BEGIN Study material
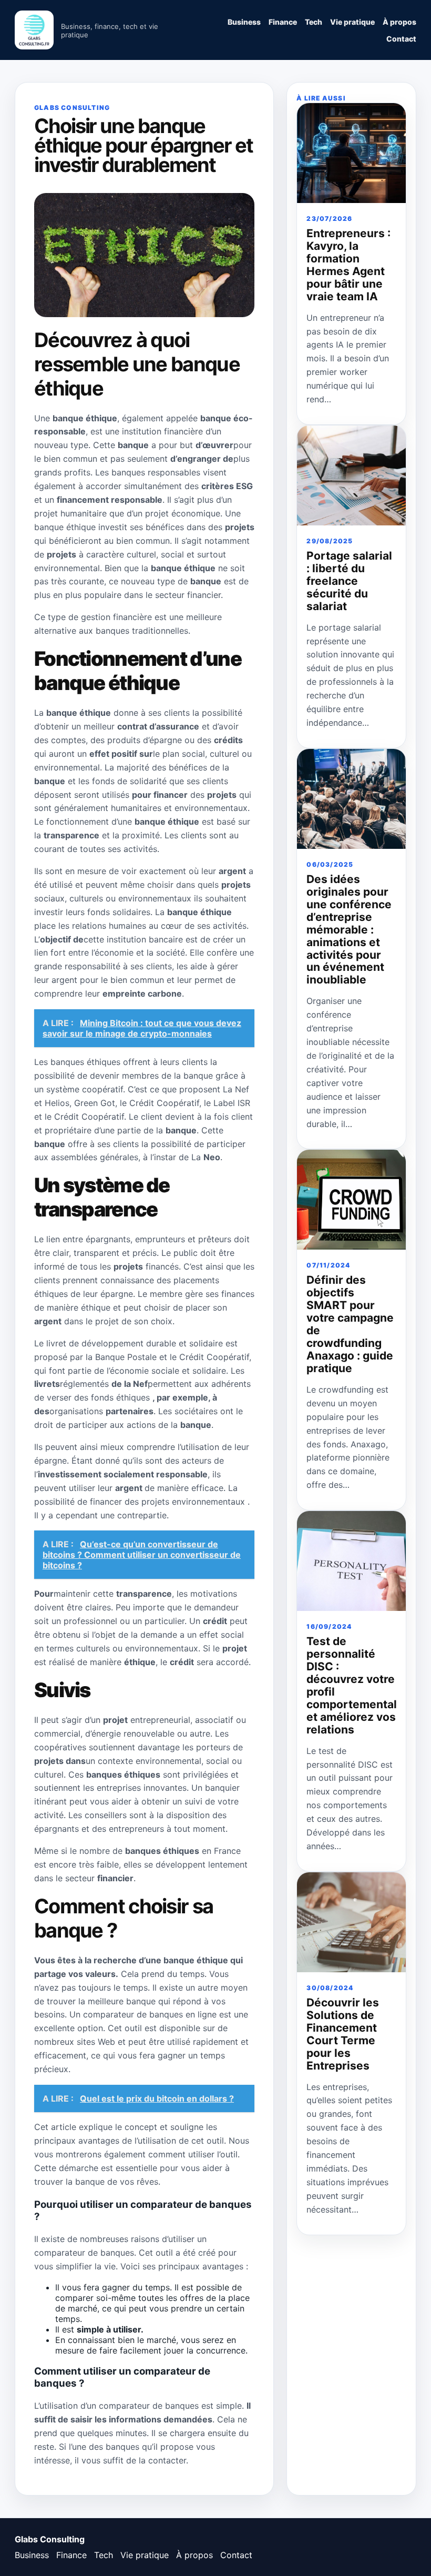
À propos (399, 21)
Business (244, 21)
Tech (313, 21)
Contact (401, 38)
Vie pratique (352, 21)
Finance (283, 21)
END Study material
Leave the pictures aside and output each entry exactly as it stands.

_Result for this task:_
À propos (399, 21)
Business (244, 21)
Tech (313, 21)
Contact (401, 38)
Vie pratique (352, 21)
Finance (283, 21)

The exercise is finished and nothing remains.